- [Exercise details]:
Please retype the rows word for word, starting at the line that contains "Toggle the debug" and ending at the line that contains "tap(293, 24)", with both of those lines included.

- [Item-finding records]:
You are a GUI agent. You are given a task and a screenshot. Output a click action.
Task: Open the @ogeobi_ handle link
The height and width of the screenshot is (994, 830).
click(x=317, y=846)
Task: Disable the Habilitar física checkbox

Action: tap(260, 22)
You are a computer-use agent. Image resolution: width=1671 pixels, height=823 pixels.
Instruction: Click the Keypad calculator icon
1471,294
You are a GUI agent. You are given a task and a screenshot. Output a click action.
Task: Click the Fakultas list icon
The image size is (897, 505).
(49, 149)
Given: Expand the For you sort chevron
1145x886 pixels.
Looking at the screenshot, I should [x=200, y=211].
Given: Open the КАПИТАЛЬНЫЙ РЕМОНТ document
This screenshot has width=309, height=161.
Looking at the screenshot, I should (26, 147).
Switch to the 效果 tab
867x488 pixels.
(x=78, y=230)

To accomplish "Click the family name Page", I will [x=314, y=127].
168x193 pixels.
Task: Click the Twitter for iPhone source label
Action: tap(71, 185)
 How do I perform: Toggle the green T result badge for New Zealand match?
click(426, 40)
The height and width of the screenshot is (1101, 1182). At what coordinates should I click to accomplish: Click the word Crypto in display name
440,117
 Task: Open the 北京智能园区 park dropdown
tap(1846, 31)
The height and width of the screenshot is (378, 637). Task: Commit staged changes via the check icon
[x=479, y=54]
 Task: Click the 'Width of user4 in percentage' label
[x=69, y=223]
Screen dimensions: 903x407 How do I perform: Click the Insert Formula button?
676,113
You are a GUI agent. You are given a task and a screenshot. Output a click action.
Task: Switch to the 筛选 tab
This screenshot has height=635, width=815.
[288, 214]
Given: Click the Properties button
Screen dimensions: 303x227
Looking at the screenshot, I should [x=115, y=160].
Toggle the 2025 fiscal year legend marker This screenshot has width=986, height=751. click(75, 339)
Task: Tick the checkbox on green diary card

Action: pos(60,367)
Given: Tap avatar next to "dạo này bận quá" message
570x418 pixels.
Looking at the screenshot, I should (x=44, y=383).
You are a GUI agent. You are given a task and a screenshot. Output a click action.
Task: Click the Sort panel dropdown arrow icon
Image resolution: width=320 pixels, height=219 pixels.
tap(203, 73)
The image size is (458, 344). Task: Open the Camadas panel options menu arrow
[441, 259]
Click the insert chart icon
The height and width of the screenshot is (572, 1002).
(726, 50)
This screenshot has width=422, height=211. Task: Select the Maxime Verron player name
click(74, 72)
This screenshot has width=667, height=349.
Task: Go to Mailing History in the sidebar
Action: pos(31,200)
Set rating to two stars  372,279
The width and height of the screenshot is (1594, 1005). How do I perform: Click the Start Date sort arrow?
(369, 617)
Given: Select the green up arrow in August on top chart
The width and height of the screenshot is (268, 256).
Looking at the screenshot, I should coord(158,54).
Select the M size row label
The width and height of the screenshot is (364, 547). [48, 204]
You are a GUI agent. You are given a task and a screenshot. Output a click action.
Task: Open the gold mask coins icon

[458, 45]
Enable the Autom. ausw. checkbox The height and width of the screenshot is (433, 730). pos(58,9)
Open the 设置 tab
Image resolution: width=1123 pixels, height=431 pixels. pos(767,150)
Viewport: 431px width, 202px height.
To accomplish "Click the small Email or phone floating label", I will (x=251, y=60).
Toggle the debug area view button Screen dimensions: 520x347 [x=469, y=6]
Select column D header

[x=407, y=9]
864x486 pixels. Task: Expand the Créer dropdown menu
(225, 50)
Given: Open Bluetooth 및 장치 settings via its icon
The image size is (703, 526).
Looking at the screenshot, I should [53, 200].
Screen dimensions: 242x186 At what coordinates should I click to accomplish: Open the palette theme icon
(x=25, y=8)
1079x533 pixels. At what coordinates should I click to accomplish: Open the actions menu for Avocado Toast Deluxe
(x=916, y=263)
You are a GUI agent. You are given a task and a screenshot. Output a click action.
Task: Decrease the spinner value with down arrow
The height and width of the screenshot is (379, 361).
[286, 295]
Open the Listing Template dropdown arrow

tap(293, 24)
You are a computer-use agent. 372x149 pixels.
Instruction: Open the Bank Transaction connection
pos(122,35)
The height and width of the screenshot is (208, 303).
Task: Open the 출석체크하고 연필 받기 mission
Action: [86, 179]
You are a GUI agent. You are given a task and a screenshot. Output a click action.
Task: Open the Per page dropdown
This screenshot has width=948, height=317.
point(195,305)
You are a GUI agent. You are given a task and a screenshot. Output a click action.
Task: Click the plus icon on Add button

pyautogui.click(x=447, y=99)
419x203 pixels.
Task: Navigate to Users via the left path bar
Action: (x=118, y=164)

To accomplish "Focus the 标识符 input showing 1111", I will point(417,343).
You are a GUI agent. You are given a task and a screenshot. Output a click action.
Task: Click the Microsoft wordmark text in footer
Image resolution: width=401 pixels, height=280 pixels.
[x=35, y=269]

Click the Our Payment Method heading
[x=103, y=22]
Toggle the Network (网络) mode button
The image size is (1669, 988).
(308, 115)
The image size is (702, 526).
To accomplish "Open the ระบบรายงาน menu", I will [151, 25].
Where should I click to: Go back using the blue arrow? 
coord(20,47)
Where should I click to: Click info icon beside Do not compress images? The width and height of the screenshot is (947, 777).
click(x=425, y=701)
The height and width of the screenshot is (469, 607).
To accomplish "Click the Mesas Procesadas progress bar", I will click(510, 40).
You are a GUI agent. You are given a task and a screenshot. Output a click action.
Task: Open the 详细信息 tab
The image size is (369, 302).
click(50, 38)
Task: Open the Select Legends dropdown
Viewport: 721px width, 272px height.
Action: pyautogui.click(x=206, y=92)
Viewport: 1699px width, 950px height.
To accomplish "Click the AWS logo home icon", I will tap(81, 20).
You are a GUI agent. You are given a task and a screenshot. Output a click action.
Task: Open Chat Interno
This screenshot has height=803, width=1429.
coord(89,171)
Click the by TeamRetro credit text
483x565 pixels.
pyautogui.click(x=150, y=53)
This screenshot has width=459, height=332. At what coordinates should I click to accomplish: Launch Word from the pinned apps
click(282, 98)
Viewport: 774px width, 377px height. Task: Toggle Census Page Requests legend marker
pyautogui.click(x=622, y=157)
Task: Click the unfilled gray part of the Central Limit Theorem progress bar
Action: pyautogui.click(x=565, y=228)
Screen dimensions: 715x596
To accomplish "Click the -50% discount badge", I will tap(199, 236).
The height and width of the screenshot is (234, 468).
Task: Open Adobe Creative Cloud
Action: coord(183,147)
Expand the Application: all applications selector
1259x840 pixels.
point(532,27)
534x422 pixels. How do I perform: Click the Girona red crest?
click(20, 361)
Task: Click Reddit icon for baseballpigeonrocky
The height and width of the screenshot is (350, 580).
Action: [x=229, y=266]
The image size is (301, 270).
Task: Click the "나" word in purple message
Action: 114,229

- [Solved exercise]:
Toggle the debug area view button Screen dimensions: 520x347 [x=469, y=6]
Select column D header

[x=407, y=9]
864x486 pixels. Task: Expand the Créer dropdown menu
(225, 50)
Given: Open Bluetooth 및 장치 settings via its icon
The image size is (703, 526).
Looking at the screenshot, I should [53, 200].
Screen dimensions: 242x186 At what coordinates should I click to accomplish: Open the palette theme icon
(x=25, y=8)
1079x533 pixels. At what coordinates should I click to accomplish: Open the actions menu for Avocado Toast Deluxe
(x=916, y=263)
You are a GUI agent. You are given a task and a screenshot. Output a click action.
Task: Decrease the spinner value with down arrow
The height and width of the screenshot is (379, 361).
[286, 295]
Open the Listing Template dropdown arrow

tap(293, 24)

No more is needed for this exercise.